Directive:
Rewrite each line of the records below as a row in a Markdown table with the columns Row and Text, numbering the rows and omitting blank lines.

Extracted data entries:

┏━━

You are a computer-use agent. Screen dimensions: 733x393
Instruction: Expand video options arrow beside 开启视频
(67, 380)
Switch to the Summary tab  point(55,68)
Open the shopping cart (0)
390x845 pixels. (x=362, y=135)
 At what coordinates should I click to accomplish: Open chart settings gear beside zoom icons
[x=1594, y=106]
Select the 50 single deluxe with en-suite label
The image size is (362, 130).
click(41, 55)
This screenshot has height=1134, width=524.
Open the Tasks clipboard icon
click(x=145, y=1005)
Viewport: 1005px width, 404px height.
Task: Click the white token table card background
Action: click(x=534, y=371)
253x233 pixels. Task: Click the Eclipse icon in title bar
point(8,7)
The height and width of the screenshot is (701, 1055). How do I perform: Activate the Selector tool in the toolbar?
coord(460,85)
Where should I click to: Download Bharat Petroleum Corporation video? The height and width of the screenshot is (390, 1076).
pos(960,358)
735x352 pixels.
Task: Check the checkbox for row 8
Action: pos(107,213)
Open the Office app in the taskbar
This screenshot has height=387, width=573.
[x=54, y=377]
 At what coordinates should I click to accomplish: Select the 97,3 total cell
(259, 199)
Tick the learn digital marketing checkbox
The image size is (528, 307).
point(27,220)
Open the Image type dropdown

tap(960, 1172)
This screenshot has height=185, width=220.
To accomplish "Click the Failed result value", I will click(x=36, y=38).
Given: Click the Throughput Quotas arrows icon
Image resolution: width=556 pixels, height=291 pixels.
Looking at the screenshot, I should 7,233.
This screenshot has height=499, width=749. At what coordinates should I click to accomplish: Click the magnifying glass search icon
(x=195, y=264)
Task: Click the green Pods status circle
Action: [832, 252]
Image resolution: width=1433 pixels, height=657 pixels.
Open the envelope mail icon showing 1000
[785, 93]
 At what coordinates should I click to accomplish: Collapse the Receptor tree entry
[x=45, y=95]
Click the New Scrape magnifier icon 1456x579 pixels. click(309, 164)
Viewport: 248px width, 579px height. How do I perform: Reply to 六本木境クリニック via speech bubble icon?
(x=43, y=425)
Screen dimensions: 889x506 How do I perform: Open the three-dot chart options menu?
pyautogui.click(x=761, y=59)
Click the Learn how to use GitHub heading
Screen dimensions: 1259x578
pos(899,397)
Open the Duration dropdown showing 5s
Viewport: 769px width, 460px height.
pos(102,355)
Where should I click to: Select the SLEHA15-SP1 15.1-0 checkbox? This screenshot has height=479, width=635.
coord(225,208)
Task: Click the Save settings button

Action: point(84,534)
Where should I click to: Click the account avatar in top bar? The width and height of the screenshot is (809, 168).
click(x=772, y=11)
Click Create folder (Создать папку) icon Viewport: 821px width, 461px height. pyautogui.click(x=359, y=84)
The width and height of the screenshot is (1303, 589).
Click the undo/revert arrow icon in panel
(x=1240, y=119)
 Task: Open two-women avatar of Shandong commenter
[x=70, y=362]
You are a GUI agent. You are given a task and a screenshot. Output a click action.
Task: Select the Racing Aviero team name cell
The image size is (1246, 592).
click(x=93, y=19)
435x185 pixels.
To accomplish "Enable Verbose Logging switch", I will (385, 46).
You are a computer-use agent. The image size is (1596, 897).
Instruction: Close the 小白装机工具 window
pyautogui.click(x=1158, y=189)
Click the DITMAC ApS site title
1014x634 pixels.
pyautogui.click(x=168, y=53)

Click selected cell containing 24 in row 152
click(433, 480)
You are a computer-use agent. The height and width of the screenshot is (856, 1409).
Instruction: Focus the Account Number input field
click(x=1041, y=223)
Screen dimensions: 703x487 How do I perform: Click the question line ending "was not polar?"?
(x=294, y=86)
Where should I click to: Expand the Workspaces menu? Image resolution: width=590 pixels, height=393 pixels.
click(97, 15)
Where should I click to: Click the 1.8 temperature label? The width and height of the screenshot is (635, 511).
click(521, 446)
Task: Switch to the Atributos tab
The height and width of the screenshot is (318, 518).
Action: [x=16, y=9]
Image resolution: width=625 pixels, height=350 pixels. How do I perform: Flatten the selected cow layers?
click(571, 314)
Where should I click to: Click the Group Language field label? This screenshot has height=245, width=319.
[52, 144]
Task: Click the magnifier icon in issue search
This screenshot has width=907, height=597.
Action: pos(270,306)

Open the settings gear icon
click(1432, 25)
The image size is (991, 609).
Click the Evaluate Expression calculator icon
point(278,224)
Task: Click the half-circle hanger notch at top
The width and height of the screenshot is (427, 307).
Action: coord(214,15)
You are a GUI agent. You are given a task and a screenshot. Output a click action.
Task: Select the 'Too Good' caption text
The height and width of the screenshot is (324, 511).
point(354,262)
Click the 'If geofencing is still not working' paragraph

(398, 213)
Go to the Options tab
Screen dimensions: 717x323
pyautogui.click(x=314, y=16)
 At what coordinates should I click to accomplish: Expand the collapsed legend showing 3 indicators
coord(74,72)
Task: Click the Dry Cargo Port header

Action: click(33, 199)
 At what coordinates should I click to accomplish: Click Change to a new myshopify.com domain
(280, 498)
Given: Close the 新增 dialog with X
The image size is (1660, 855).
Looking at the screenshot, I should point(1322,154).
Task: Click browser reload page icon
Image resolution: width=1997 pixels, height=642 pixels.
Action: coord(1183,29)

┗━━

Reply to the exercise:
| Row | Text |
|---|---|
| 1 | You are a computer-use agent. Screen dimensions: 733x393 |
| 2 | Instruction: Expand video options arrow beside 开启视频 |
| 3 | (67, 380) |
| 4 | Switch to the Summary tab  point(55,68) |
| 5 | Open the shopping cart (0) |
| 6 | 390x845 pixels. (x=362, y=135) |
| 7 |  At what coordinates should I click to accomplish: Open chart settings gear beside zoom icons |
| 8 | [x=1594, y=106] |
| 9 | Select the 50 single deluxe with en-suite label |
| 10 | The image size is (362, 130). |
| 11 | click(41, 55) |
| 12 | This screenshot has height=1134, width=524. |
| 13 | Open the Tasks clipboard icon |
| 14 | click(x=145, y=1005) |
| 15 | Viewport: 1005px width, 404px height. |
| 16 | Task: Click the white token table card background |
| 17 | Action: click(x=534, y=371) |
| 18 | 253x233 pixels. Task: Click the Eclipse icon in title bar |
| 19 | point(8,7) |
| 20 | The height and width of the screenshot is (701, 1055). How do I perform: Activate the Selector tool in the toolbar? |
| 21 | coord(460,85) |
| 22 | Where should I click to: Download Bharat Petroleum Corporation video? The height and width of the screenshot is (390, 1076). |
| 23 | pos(960,358) |
| 24 | 735x352 pixels. |
| 25 | Task: Check the checkbox for row 8 |
| 26 | Action: pos(107,213) |
| 27 | Open the Office app in the taskbar |
| 28 | This screenshot has height=387, width=573. |
| 29 | [x=54, y=377] |
| 30 |  At what coordinates should I click to accomplish: Select the 97,3 total cell |
| 31 | (259, 199) |
| 32 | Tick the learn digital marketing checkbox |
| 33 | The image size is (528, 307). |
| 34 | point(27,220) |
| 35 | Open the Image type dropdown |
| 36 | tap(960, 1172) |
| 37 | This screenshot has height=185, width=220. |
| 38 | To accomplish "Click the Failed result value", I will click(x=36, y=38). |
| 39 | Given: Click the Throughput Quotas arrows icon |
| 40 | Image resolution: width=556 pixels, height=291 pixels. |
| 41 | Looking at the screenshot, I should 7,233. |
| 42 | This screenshot has height=499, width=749. At what coordinates should I click to accomplish: Click the magnifying glass search icon |
| 43 | (x=195, y=264) |
| 44 | Task: Click the green Pods status circle |
| 45 | Action: [832, 252] |
| 46 | Image resolution: width=1433 pixels, height=657 pixels. |
| 47 | Open the envelope mail icon showing 1000 |
| 48 | [785, 93] |
| 49 |  At what coordinates should I click to accomplish: Collapse the Receptor tree entry |
| 50 | [x=45, y=95] |
| 51 | Click the New Scrape magnifier icon 1456x579 pixels. click(309, 164) |
| 52 | Viewport: 248px width, 579px height. How do I perform: Reply to 六本木境クリニック via speech bubble icon? |
| 53 | (x=43, y=425) |
| 54 | Screen dimensions: 889x506 How do I perform: Open the three-dot chart options menu? |
| 55 | pyautogui.click(x=761, y=59) |
| 56 | Click the Learn how to use GitHub heading |
| 57 | Screen dimensions: 1259x578 |
| 58 | pos(899,397) |
| 59 | Open the Duration dropdown showing 5s |
| 60 | Viewport: 769px width, 460px height. |
| 61 | pos(102,355) |
| 62 | Where should I click to: Select the SLEHA15-SP1 15.1-0 checkbox? This screenshot has height=479, width=635. |
| 63 | coord(225,208) |
| 64 | Task: Click the Save settings button |
| 65 | Action: point(84,534) |
| 66 | Where should I click to: Click the account avatar in top bar? The width and height of the screenshot is (809, 168). |
| 67 | click(x=772, y=11) |
| 68 | Click Create folder (Создать папку) icon Viewport: 821px width, 461px height. pyautogui.click(x=359, y=84) |
| 69 | The width and height of the screenshot is (1303, 589). |
| 70 | Click the undo/revert arrow icon in panel |
| 71 | (x=1240, y=119) |
| 72 |  Task: Open two-women avatar of Shandong commenter |
| 73 | [x=70, y=362] |
| 74 | You are a GUI agent. You are given a task and a screenshot. Output a click action. |
| 75 | Task: Select the Racing Aviero team name cell |
| 76 | The image size is (1246, 592). |
| 77 | click(x=93, y=19) |
| 78 | 435x185 pixels. |
| 79 | To accomplish "Enable Verbose Logging switch", I will (385, 46). |
| 80 | You are a computer-use agent. The image size is (1596, 897). |
| 81 | Instruction: Close the 小白装机工具 window |
| 82 | pyautogui.click(x=1158, y=189) |
| 83 | Click the DITMAC ApS site title |
| 84 | 1014x634 pixels. |
| 85 | pyautogui.click(x=168, y=53) |
| 86 | Click selected cell containing 24 in row 152 |
| 87 | click(433, 480) |
| 88 | You are a computer-use agent. The height and width of the screenshot is (856, 1409). |
| 89 | Instruction: Focus the Account Number input field |
| 90 | click(x=1041, y=223) |
| 91 | Screen dimensions: 703x487 How do I perform: Click the question line ending "was not polar?"? |
| 92 | (x=294, y=86) |
| 93 | Where should I click to: Expand the Workspaces menu? Image resolution: width=590 pixels, height=393 pixels. |
| 94 | click(97, 15) |
| 95 | Where should I click to: Click the 1.8 temperature label? The width and height of the screenshot is (635, 511). |
| 96 | click(521, 446) |
| 97 | Task: Switch to the Atributos tab |
| 98 | The height and width of the screenshot is (318, 518). |
| 99 | Action: [x=16, y=9] |
| 100 | Image resolution: width=625 pixels, height=350 pixels. How do I perform: Flatten the selected cow layers? |
| 101 | click(571, 314) |
| 102 | Where should I click to: Click the Group Language field label? This screenshot has height=245, width=319. |
| 103 | [52, 144] |
| 104 | Task: Click the magnifier icon in issue search |
| 105 | This screenshot has width=907, height=597. |
| 106 | Action: pos(270,306) |
| 107 | Open the settings gear icon |
| 108 | click(1432, 25) |
| 109 | The image size is (991, 609). |
| 110 | Click the Evaluate Expression calculator icon |
| 111 | point(278,224) |
| 112 | Task: Click the half-circle hanger notch at top |
| 113 | The width and height of the screenshot is (427, 307). |
| 114 | Action: coord(214,15) |
| 115 | You are a GUI agent. You are given a task and a screenshot. Output a click action. |
| 116 | Task: Select the 'Too Good' caption text |
| 117 | The height and width of the screenshot is (324, 511). |
| 118 | point(354,262) |
| 119 | Click the 'If geofencing is still not working' paragraph |
| 120 | (398, 213) |
| 121 | Go to the Options tab |
| 122 | Screen dimensions: 717x323 |
| 123 | pyautogui.click(x=314, y=16) |
| 124 |  At what coordinates should I click to accomplish: Expand the collapsed legend showing 3 indicators |
| 125 | coord(74,72) |
| 126 | Task: Click the Dry Cargo Port header |
| 127 | Action: click(33, 199) |
| 128 |  At what coordinates should I click to accomplish: Click Change to a new myshopify.com domain |
| 129 | (280, 498) |
| 130 | Given: Close the 新增 dialog with X |
| 131 | The image size is (1660, 855). |
| 132 | Looking at the screenshot, I should point(1322,154). |
| 133 | Task: Click browser reload page icon |
| 134 | Image resolution: width=1997 pixels, height=642 pixels. |
| 135 | Action: coord(1183,29) |